Replication (copies of the data)
- Primary-replica: primary accepts writes; replicas serve reads + enable failover (HA). PostgreSQL streams the WAL (Ch. 28).
- Sync (no loss, slower) vs async (fast, slight lag, possible small loss on failover).
- Scales reads and provides HA — not writes. The highest-leverage first step. (Case Study 1.)
Sharding (splits the data)
- Each shard holds a subset of rows on a different node — partitioning (Ch. 25) across machines. Scales writes/storage beyond one machine.
- Hard: cross-shard queries/transactions are slow/complex; shard-key choice is critical (hot spots); rebalancing is painful.
- Last resort — don't shard prematurely. (Case Study 2: sharded before they needed to → two years of needless complexity.)
The CAP theorem
- During an inevitable network partition, you get at most 2 of Consistency, Availability, Partition-tolerance. P is mandatory → real choice is C vs A.

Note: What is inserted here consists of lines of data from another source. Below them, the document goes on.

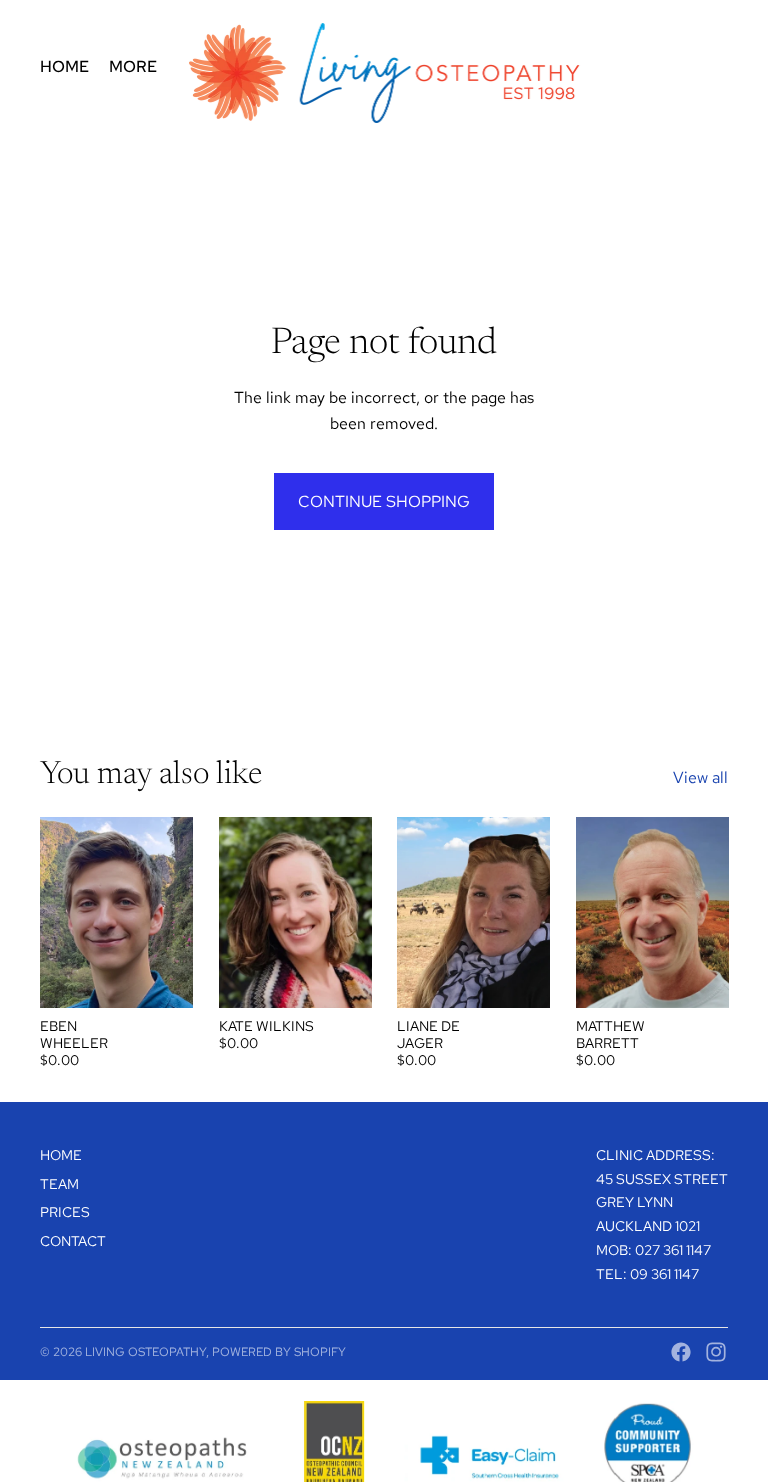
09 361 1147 (664, 1274)
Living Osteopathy (145, 1352)
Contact (73, 1241)
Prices (65, 1212)
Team (59, 1184)
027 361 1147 (673, 1250)
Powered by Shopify (279, 1352)
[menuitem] (64, 67)
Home (61, 1155)
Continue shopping (384, 501)
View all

- CP (consistent, may be unavailable) for correctness-critical data (balances, inventory); AP (available, possibly stale) for uptime-critical data (feeds, carts).
- Eventual consistency = converge eventually; match it to data that tolerates staleness.
Distributed transactions & NewSQL
- 2PC (two-phase commit) is slow/fragile → keep transactions within a shard.
- NewSQL (Spanner, CockroachDB, YugabyteDB) = distributed scale + relational/ACID via consensus (Raft/Paxos). The "have it all," with latency cost.
Managed cloud + when to distribute
- Managed PostgreSQL (RDS/Cloud SQL/Aurora) + read replicas is the right default — HA and read scaling without operating the machinery.
- Escalation order: one server → tune/index → read replicas → (only on measured need) sharding/NewSQL.
Common mistakes
Premature sharding (Case Study 2); ignoring CAP; eventual consistency for data needing strong consistency; routine cross-shard queries/transactions; a bad shard key.
You can now…
- ☐ Explain why/when to distribute, and replication vs sharding trade-offs.
- ☐ State CAP and choose CP/AP per data.
- ☐ Explain eventual consistency and 2PC difficulty.
- ☐ Place NewSQL and managed cloud DBs; resist premature distribution.
Looking ahead
Chapter 36 — Specialized Databases. The right tool for unusual data: time-series, vector (AI embeddings), spatial, and search — plus PostgreSQL's extensions for each.
One sentence to carry forward: Reach for read replicas first (they solve most scaling and availability needs simply), shard or go NewSQL only on measured need, and remember that distribution forces a real consistency-vs-availability choice (CAP) you must make deliberately.